Skilled Advice for Strategic Decisions
At the Law Offices of H. Michael Soroy, in Los Angeles, our attorneys are very familiar with the value and potential pitfalls of noncompete clauses and related asset protection tools such as nondisclosure agreements. We can help you assess your situation and make clear-sighted, strategic decisions about how to approach contractual provisions that place limits on the actions of former employees.
Of course, your interests will be very different depending on whether you are an employer or an employee. Depending on the particular case, our lawyers represent either business owners or employees — always with an eye to applying the law intelligently to your unique challenges.
Which Profession or Industry Are You In?
Context is crucial when it comes to determining what type of restrictions on competition or use of company information may be in order. Granted, California law does not favor restrictions on an individual’s ability to practice his or her livelihood. But in certain situations, such as the sale of a business to a competitor, the buyer may be allowed to place certain limits on the seller’s future activity.

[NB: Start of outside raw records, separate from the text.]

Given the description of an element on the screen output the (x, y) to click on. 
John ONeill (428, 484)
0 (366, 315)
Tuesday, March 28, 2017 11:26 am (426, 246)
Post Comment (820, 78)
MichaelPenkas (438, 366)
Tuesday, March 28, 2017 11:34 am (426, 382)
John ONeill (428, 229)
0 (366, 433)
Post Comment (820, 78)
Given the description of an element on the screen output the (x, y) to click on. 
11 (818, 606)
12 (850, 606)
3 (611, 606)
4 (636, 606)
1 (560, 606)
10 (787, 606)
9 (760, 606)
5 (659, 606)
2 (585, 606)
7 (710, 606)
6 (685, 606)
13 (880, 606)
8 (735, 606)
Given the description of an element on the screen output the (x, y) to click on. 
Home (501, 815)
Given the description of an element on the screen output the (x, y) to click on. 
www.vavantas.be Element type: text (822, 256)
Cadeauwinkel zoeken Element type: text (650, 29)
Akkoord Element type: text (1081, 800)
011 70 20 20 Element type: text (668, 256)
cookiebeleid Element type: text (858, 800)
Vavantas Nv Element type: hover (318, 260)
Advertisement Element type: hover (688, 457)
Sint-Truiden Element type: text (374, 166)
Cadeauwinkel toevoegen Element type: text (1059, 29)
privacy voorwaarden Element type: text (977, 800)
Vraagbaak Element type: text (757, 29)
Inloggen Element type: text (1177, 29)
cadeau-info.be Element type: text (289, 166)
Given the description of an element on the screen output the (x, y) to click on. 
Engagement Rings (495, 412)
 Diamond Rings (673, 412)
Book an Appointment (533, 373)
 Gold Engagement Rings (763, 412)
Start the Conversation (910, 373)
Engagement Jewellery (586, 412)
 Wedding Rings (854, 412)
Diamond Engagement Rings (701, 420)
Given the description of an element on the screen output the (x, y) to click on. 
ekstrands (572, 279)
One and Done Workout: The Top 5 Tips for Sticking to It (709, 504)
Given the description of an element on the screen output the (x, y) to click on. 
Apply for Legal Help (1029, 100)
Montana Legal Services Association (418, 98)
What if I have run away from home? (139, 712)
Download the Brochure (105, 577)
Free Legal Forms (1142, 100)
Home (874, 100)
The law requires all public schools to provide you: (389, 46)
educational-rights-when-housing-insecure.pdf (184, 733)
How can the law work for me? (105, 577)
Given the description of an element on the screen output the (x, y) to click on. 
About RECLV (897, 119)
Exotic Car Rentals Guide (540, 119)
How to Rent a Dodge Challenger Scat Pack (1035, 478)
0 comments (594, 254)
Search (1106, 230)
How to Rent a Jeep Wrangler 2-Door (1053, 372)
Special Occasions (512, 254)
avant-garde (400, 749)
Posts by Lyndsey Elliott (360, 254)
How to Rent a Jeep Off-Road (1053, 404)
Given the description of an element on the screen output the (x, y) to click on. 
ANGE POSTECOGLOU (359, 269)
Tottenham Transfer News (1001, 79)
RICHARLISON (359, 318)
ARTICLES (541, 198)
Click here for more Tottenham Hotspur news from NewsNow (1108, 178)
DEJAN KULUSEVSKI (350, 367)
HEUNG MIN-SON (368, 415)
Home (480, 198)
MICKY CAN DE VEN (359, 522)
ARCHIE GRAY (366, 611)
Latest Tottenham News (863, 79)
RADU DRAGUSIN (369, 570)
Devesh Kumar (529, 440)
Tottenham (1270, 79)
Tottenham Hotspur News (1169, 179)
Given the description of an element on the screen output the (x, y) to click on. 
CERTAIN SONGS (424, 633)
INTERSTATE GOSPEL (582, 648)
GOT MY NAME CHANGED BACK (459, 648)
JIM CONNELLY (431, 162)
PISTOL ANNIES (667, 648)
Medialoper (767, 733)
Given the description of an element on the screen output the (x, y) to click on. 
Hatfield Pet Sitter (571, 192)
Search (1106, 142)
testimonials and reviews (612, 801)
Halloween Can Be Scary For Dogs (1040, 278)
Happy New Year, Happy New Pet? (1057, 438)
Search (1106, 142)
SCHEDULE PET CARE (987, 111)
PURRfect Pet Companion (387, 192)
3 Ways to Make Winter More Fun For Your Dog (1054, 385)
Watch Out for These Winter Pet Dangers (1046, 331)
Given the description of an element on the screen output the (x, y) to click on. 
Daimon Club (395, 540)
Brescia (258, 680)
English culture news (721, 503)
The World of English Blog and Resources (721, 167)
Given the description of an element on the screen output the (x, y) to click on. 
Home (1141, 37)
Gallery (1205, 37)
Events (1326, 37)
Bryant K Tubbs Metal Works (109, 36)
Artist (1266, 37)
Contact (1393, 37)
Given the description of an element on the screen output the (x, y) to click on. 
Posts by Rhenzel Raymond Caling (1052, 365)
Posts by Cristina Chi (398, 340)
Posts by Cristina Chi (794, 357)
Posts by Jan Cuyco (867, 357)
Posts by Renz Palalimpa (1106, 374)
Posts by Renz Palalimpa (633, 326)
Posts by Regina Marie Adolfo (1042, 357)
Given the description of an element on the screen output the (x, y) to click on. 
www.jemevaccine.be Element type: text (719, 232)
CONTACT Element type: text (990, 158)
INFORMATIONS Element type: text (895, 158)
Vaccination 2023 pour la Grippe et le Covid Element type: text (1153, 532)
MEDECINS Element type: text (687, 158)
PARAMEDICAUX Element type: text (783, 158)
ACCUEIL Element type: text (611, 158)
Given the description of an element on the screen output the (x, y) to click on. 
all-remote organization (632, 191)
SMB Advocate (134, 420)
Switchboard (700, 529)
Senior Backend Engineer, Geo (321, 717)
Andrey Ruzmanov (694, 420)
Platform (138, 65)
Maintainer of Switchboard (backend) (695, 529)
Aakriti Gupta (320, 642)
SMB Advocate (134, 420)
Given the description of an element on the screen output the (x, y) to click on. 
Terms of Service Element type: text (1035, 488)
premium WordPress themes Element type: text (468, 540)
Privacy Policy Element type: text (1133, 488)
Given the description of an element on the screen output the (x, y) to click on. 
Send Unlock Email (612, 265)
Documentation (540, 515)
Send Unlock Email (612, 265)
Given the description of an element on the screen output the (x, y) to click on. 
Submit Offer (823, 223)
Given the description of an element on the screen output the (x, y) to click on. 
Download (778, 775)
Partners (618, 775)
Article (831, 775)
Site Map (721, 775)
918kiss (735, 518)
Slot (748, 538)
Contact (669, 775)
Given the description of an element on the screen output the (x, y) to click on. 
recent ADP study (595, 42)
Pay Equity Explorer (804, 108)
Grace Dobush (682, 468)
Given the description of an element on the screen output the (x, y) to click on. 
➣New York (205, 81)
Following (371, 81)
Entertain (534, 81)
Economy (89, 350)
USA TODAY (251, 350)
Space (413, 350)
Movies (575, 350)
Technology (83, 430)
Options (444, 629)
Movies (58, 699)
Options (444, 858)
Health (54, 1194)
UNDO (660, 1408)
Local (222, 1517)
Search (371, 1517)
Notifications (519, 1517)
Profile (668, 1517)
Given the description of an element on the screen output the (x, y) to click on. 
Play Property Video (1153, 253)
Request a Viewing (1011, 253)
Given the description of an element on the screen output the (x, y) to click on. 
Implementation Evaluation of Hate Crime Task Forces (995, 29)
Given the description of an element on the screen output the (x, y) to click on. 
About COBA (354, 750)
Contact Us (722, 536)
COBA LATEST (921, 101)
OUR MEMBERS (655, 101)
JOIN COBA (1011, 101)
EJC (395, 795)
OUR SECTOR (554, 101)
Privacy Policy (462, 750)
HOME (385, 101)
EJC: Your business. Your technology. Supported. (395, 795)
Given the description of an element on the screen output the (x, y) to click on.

Our firm has the savvy and skill to safeguard your interests, based on standards that prevail in your industry. If you are an employer, we can guide you through the process of using noncompetes, confidentiality agreements and other instruments to protect against unfair competition or disclosures (of trade secrets or proprietary information) by your ex-employees. Similarly, if you are an employee, we will vigorously assert your right to practice your livelihood.